#### Description of the task
In the entries that follow, copy exactly each line from the first through the line with "You are a computer-use agent. The".

#### Given records
Segment Open

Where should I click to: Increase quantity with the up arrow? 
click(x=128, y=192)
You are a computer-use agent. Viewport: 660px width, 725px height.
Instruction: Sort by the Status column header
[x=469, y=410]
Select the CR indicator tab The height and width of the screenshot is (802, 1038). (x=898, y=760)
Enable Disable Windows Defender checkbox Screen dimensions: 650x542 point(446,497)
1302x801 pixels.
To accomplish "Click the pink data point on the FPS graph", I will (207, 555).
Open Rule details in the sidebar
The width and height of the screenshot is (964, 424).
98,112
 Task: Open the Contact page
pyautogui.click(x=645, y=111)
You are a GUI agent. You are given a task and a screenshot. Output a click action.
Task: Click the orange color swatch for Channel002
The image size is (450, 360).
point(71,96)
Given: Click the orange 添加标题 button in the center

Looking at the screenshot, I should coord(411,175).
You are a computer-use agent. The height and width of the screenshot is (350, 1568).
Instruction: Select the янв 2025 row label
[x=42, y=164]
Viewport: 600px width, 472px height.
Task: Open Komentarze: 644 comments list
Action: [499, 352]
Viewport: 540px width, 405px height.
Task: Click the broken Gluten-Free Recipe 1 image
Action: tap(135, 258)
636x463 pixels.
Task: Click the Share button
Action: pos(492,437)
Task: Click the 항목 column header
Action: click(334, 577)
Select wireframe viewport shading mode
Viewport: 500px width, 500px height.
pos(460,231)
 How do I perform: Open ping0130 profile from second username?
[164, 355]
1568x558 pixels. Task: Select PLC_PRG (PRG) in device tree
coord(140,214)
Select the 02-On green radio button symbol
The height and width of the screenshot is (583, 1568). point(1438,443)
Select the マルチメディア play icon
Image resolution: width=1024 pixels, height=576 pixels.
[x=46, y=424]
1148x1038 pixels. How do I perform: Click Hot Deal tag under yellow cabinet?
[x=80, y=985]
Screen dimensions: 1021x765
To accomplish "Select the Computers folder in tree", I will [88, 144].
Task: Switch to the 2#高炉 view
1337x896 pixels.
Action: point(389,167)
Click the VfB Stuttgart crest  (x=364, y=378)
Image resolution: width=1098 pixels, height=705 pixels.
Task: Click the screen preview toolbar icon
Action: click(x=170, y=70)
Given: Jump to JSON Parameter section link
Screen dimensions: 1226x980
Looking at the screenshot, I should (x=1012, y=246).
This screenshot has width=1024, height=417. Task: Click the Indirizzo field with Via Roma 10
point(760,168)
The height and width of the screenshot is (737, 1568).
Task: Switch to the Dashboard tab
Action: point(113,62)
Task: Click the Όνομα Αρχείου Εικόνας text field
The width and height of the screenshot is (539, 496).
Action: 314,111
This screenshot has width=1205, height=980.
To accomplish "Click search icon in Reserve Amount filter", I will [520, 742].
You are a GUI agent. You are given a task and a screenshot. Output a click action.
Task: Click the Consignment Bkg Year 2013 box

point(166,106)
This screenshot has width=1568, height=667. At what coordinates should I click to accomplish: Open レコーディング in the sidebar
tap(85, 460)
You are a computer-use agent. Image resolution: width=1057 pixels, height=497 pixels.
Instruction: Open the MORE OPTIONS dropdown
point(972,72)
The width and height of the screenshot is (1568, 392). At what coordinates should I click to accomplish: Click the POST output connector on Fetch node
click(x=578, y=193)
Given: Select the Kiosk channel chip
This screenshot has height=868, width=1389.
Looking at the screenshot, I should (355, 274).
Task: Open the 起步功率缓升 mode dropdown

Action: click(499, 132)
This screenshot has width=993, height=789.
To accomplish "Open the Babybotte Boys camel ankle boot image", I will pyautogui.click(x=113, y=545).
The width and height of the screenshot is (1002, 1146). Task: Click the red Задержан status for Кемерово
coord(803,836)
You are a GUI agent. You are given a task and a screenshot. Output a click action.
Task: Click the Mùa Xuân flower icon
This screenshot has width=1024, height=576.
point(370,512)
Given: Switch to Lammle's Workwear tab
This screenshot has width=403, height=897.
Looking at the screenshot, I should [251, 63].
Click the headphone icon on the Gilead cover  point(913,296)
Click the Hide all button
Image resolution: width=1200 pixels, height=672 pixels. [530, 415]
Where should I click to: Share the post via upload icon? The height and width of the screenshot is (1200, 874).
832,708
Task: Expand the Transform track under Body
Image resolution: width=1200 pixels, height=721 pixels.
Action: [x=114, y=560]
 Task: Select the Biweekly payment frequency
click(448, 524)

Segment Closed

#### Task response
Where should I click to: Increase quantity with the up arrow? 
click(x=128, y=192)
You are a computer-use agent. Viewport: 660px width, 725px height.
Instruction: Sort by the Status column header
[x=469, y=410]
Select the CR indicator tab The height and width of the screenshot is (802, 1038). (x=898, y=760)
Enable Disable Windows Defender checkbox Screen dimensions: 650x542 point(446,497)
1302x801 pixels.
To accomplish "Click the pink data point on the FPS graph", I will (207, 555).
Open Rule details in the sidebar
The width and height of the screenshot is (964, 424).
98,112
 Task: Open the Contact page
pyautogui.click(x=645, y=111)
You are a GUI agent. You are given a task and a screenshot. Output a click action.
Task: Click the orange color swatch for Channel002
The image size is (450, 360).
point(71,96)
Given: Click the orange 添加标题 button in the center

Looking at the screenshot, I should coord(411,175).
You are a computer-use agent. The height and width of the screenshot is (350, 1568).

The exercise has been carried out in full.